China to allow fertility treatment for single women to stem population fall

Published April 30, 2023
Doctor Xu Xiaoming, director of the embryologic laboratory of the assisted reproductive centre, works with a petri dish following an embryo transfer surgery at the Beijing Perfect Family Hospital, which specialises in fertility treatments, in Beijing. — Reuters
Doctor Xu Xiaoming, director of the embryologic laboratory of the assisted reproductive centre, works with a petri dish following an embryo transfer surgery at the Beijing Perfect Family Hospital, which specialises in fertility treatments, in Beijing. — Reuters

HONG KONG: China is mulling to allow single women access to in-vitro fertility (IVF) treatment legally in a private clinic as it tries to slow its demographic decline.

The changes mean unmarried women can take paid maternity leave and receive child subsidies previously only available to married couples.

This has benefited women like Chen Luojin, a 33-year-old divorcee living in Chengdu, the capital of the southwestern Sichuan province, which legalised registration of children by unmarried women in February, something China is considering implementing nationwide to address record low birth rates. She is now 10 weeks pregnant.

“Becoming a single parent is not for everyone, but I’m happy with the decision,” said Chen.

Some provinces have already legalised registration of children by unmarried females

“Equally, getting married or not is for each individual to decide. We have liberalised the policies here and I know a lot of single women are doing IVF.”

Concerned about China’s first population drop in six decades and its rapid ageing, the government’s political advisers proposed in March that single and unmarried women should have access to egg freezing and IVF treatment, among other services. China’s leaders have not commented publicly on the recommendations.

China’s National Health Commi­ssion (NHC) did not respond to a request for comment, though it has previously acknowledged that many young women are delaying plans to marry and have children, noting that high costs of education and child-rearing have contributed to declining marriage rates.

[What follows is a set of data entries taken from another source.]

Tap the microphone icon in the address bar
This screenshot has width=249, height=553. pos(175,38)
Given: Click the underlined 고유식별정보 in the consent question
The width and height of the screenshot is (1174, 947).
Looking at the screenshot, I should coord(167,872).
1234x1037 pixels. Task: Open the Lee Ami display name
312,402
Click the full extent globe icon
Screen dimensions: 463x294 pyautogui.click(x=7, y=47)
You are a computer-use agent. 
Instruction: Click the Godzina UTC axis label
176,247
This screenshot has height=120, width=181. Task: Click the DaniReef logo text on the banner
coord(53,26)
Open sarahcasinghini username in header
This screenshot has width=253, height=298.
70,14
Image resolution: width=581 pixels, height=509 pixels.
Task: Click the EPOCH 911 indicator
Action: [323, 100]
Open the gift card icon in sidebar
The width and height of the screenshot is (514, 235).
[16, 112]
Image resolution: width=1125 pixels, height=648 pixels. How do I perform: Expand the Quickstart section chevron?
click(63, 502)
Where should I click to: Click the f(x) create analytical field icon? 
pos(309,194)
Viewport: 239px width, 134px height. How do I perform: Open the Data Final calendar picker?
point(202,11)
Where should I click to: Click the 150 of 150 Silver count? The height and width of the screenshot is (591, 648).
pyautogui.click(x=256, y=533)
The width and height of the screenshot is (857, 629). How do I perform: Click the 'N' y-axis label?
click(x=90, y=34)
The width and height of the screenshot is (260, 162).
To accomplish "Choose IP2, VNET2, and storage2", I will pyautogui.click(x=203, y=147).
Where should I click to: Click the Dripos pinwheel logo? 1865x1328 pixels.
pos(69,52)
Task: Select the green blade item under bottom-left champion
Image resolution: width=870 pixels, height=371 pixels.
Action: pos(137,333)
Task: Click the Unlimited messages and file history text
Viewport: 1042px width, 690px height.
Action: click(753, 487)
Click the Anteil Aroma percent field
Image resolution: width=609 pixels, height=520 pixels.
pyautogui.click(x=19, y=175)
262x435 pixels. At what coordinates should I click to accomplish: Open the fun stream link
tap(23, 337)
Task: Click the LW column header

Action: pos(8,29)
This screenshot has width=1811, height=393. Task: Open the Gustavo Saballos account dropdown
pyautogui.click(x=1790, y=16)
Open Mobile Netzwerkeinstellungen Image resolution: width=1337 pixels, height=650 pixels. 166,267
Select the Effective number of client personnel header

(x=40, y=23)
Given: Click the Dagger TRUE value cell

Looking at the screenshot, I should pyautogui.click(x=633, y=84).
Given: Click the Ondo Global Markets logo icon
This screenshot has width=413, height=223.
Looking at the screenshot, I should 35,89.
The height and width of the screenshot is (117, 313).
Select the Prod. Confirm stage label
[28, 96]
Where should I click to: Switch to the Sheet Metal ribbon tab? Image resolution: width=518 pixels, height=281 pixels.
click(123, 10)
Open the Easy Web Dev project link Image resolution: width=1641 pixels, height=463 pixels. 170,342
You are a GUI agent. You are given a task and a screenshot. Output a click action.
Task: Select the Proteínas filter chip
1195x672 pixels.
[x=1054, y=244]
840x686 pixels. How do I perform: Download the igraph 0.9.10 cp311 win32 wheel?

Shanghai and the southern Guangdong province have also permitted unmarried women to register their children but IVF services for single women remain banned.

Huge unmet need

Experts have said Lyppens said most IVF clinics in China operated at full capacity before the Covid-19 pandemic, and are likely to be in a similar situation again soon as the country has lifted virus-related curbs.

Chinese hospitals and clinics, both public and private, provide about 1 million rounds of IVF treatment — or cycles — annually, compared with 1.5 million in the rest of the world, according to academic journals and industry experts.

The price for a cycle — which involves medication for ovarian stimulation, egg collection, insemination in a laboratory and embryo transfer — is regulated in China. It ranges between $3,500 and $4,500, about a quarter of US prices.

China’s IVF market, including treatment, drugs and equipment, is expected to grow at a compound annual rate of 14.5 per cent in coming years, nearly doubling to 85.4bn yuan in 2025 from 49.7bn yuan, research house Leadleo estimated in a report last year.

Gender power imbalances, the stigma in Chinese society that single pregnant women face, and the lack of social surveys make it difficult to quantify total demand for IVF, industry experts say.

China implemented a rigid one-child policy from 1980 until 2015 that have allowed India to become the world’s most populous nation. The limit has since been raised to three children.